Beginning with the line that contains "Given: Click the", repeat each line exactly through the end of the listing below. Pictures stay out.

### SUPPLIED ENTRIES

━━━━━━━━━━

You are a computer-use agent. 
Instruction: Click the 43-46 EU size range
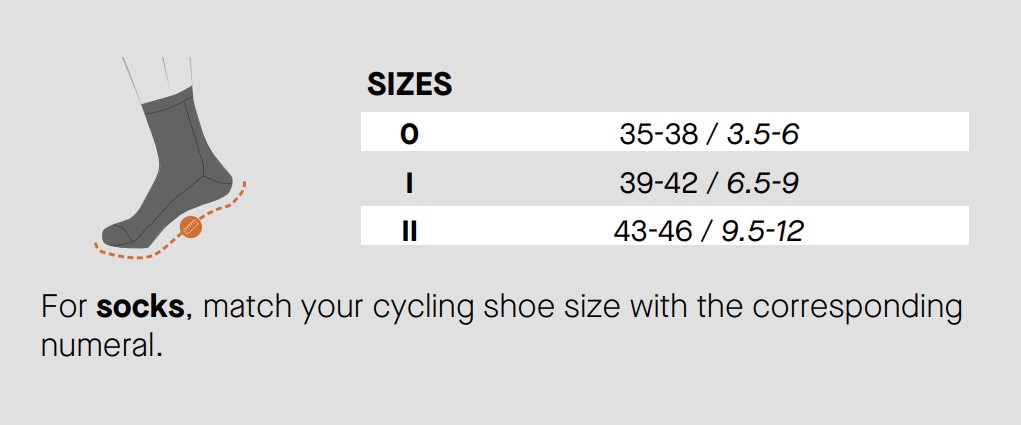coord(653,231)
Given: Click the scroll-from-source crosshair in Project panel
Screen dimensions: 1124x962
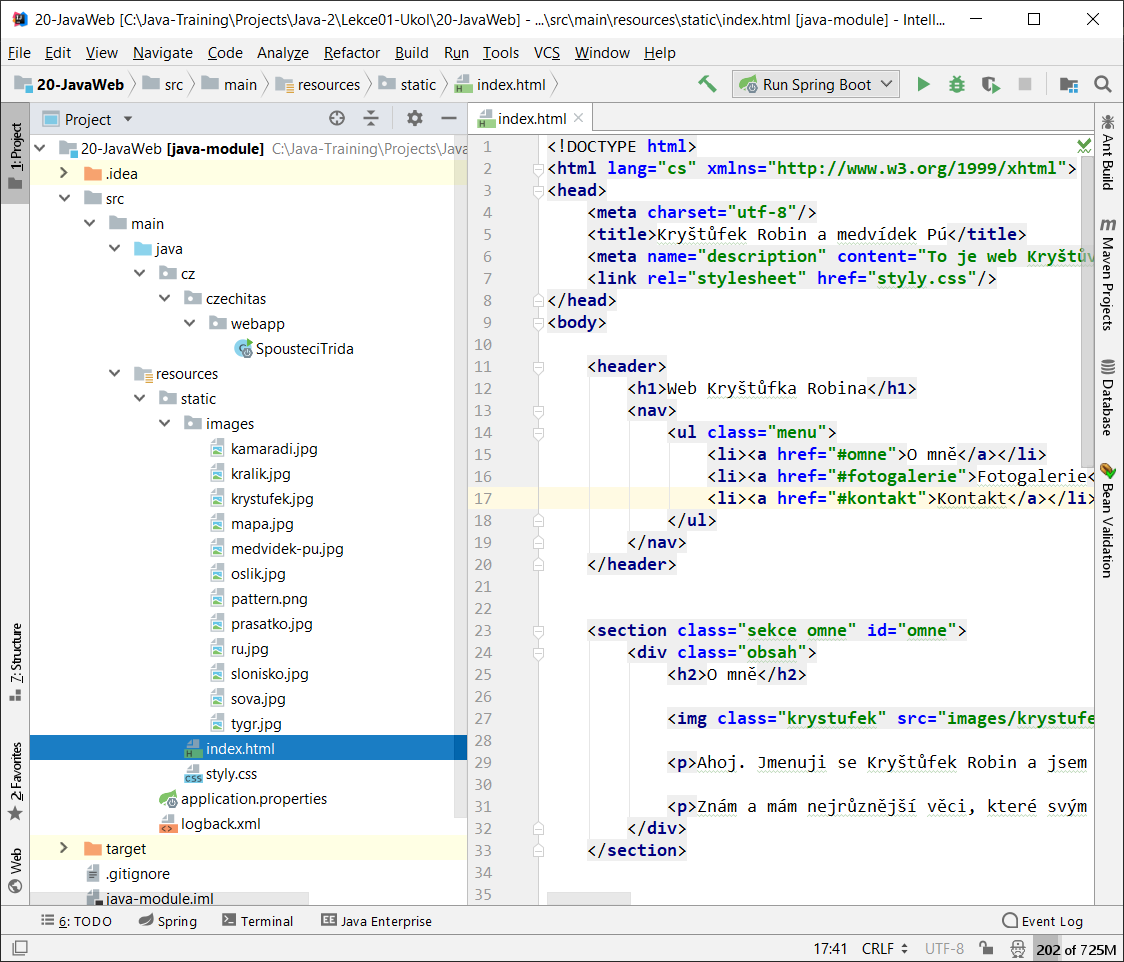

━━━━━━━━━━

### EXERCISE RESULT
Given: Click the scroll-from-source crosshair in Project panel
Screen dimensions: 1124x962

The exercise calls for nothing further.